Os bancos públicos estão demonstrando a sua importância como instrumento do Estado brasileiro em defesa dos interesses maiores da sociedade. Ao lado do Banco Nacional de Desenvolvimento Econômico e Social (BNDES), o Banco do Brasil, a Caixa Econômica Federal, o Banco da Amazônia (Basa) e o Banco do Nordeste do Brasil (BNB) lideram as principais iniciativas de combate aos efeitos da crise mundial no Brasil, sobretudo a partir da expansão do crédito, em prol do aquecimento da economia e da preservação/geração de empregos.
Além de oferecerem o combustível para fazer girar a roda da economia, os bancos públicos têm atuado também para baratear o custo pago nas duas pontas, por quem produz e por quem consome, por meio da compressão das taxas de juros. De quebra, injetam ânimo no sistema financeiro nacional, forçando os demais bancos a saírem aos poucos da toca em que covardemente se meteram, para fugir da tempestade que eles próprios criaram.
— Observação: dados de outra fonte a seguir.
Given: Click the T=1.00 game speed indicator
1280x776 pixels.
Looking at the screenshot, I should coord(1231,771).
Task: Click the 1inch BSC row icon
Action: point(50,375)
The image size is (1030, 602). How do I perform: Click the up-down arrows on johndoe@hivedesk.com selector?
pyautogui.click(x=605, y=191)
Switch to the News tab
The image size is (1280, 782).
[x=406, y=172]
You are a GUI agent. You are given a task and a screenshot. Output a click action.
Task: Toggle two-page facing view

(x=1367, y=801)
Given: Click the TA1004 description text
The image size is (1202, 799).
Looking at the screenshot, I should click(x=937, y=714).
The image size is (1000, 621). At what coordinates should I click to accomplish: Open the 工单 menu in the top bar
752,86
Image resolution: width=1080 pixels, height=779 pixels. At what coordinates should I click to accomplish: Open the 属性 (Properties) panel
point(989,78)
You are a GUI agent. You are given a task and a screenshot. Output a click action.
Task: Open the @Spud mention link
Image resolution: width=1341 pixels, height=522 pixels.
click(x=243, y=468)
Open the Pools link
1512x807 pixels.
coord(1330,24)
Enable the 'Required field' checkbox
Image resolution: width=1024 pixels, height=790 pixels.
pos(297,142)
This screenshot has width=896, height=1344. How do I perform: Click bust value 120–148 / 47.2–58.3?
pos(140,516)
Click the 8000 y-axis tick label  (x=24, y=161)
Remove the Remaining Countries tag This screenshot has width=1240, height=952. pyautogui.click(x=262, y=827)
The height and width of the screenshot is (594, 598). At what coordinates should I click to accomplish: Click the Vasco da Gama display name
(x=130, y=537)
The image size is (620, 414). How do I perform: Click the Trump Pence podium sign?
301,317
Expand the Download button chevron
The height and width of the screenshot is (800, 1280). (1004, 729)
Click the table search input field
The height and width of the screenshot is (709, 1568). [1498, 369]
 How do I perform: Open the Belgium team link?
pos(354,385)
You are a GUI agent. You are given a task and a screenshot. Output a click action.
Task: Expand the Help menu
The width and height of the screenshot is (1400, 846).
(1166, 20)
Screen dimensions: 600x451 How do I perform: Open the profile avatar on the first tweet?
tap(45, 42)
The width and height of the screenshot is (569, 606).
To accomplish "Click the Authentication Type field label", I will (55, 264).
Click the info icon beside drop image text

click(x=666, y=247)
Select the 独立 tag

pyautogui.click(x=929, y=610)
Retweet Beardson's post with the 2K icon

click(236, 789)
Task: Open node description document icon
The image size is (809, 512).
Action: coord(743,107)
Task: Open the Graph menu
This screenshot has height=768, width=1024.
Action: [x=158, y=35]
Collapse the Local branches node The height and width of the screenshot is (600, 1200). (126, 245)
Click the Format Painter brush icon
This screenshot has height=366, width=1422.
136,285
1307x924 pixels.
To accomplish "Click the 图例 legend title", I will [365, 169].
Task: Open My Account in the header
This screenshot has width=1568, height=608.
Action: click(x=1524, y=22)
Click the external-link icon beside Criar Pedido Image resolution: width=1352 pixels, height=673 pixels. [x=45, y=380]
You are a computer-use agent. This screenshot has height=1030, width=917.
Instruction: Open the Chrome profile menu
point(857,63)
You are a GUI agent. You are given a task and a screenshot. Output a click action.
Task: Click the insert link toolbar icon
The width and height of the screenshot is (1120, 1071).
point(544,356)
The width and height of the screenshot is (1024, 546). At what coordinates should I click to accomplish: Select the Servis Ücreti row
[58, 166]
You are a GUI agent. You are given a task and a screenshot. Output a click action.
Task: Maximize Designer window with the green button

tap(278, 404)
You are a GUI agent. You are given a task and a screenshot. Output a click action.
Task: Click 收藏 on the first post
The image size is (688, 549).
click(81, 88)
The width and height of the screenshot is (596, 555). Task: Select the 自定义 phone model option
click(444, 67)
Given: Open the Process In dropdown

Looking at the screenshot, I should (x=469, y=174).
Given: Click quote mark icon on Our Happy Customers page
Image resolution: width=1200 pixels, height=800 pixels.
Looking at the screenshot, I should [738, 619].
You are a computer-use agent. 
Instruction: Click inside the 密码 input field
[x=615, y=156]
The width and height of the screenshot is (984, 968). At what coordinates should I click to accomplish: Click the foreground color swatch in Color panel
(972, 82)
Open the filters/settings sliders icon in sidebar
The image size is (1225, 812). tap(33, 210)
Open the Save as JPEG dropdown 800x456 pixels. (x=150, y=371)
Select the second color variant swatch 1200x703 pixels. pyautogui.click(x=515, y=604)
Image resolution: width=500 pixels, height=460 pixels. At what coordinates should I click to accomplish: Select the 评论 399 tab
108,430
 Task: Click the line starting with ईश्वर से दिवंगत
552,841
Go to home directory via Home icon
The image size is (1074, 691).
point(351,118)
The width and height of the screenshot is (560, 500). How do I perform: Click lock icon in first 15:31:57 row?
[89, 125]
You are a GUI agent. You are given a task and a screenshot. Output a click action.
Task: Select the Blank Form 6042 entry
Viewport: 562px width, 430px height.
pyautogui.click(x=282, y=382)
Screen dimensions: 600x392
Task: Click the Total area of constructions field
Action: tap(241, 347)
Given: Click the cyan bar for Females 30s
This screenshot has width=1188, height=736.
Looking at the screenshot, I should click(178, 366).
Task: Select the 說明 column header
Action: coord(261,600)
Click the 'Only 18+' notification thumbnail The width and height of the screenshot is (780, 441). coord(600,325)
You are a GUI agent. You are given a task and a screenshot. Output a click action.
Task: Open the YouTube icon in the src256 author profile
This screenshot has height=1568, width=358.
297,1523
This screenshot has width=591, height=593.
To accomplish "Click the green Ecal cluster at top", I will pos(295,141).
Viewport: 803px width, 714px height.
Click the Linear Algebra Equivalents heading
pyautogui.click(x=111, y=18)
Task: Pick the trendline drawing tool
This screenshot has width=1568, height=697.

São os bancos públicos dando o tom e ditando o ritmo da atuação do sistema financeiro nacional. É como a "volta do cipó de aroeira no lombo de quem mandou dar". Ou como o patinho feio que reencontrou o seu destino como cisne. A cantilena neoliberal do Estado mínimo sobrepujado pelo Deus mercado perdeu a aura de verdade absoluta e não consegue mais se impor como discurso da modernidade.
A capacidade de organização e de mobilização da categoria bancária, em âmbito nacional, foi fator determinante na luta pela preservação da base estrutural do sistema financeiro público, alicerçada nos bancos federais. A luta dos bancários e bancárias sensibilizou a sociedade a impor limites à destruição do seu patrimônio. Não fosse assim, o desmonte dos bancos federais – BB e Caixa à frente – teria sido levado às últimas conseqüências na chamada era FHC, tendo como desdobramento a privatização.
É difícil imaginar o Brasil de hoje enfrentando uma crise da dimensão desta que está aí, talvez a maior de todos os tempos, sem o respaldo do Banco do Brasil e demais instituições financeiras federais. Estaríamos, possivelmente, sendo forçados a pensar em estatização de bancos, dilema que no momento se impõe ao coração e à alma do capitalismo globalizado, sobretudo nos Estados Unidos da América e na Comunidade Econômica Européia.
Mas que ninguém se iluda imaginando que o paraíso é aqui e que não faz mais sentido a luta em defesa dos bancos públicos, por terem estes se tornado imunes a novos ataques. Pode ser que não sejam mais atacados com as mesmas armas e a mesma estratégia de antes, mas está aí o fenômeno já identificado e batizado como "bradescalização" a manter viva, se não a ameaça de privatização nos moldes conhecidos, a ameaça de desfiguração do papel que de fato compete às instituições financeiras públicas. Por isso, os bancos públicos têm que acentuar suas ações, efetivando o barateamento e a consequente expansão do crédito.